What Is Cash Flow
One basic principle in accounting requires the recording of revenue when the economic activity that generates it is substantially completed. In most cases this happens when the product is shipped or the service rendered. If there is a significant time lag between substantial completion and actual payment, then waiting for actual payment before recording the revenue necessarily introduces a distortion.
A similar distortion would be introduced on the expense side if, for example, inventory is expensed only when the supplier is paid. That would mean the inventory is never recorded as an asset. It would also mean that if the inventory is used in a separate accounting period from the one in which it is paid for, a related basic accounting principle—the matching principle—would also be violated. This principle requires that all of the expenses associated with producing revenue in a period be recorded in the financial statements of the same time period. From both an accounting and an IRS point of view, cash-basis accounting is permissible only in businesses that are so simple that cash accounting would not distort results.

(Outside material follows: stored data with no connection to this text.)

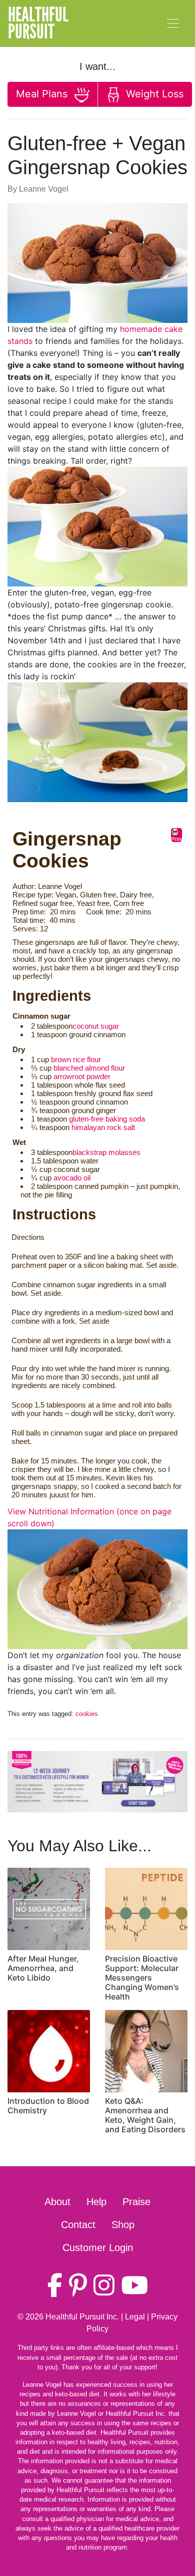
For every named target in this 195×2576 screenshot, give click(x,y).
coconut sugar (95, 1026)
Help (96, 2201)
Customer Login (97, 2247)
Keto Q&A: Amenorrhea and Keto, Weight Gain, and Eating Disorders (145, 2115)
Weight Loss (153, 94)
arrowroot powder (82, 1076)
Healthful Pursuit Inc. (82, 2316)
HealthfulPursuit (38, 23)
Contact (78, 2224)
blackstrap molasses (106, 1152)
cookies (87, 1713)
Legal (135, 2316)
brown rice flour (76, 1059)
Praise (136, 2201)
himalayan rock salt (103, 1127)
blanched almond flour (89, 1068)
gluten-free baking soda (107, 1119)
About (57, 2201)
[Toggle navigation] (173, 23)
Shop (123, 2224)
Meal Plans (43, 94)
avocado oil (72, 1177)
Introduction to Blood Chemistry (48, 2105)
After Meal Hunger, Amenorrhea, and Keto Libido (43, 1968)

In the vast majority of businesses, accrual-based accounting has been adopted as the required method. And this is the point at which problems of terminology and understanding about cash flow begin. Instead of recording everything based on the movement or flow of cash, as in cash-basis accounting, accrual-based accounting measures the flow of value. But the flow of cash and the flow of value are quite different in several material respects. It is crucial, therefore, to get behind the details of accrual accounting to understand what happened in cash terms.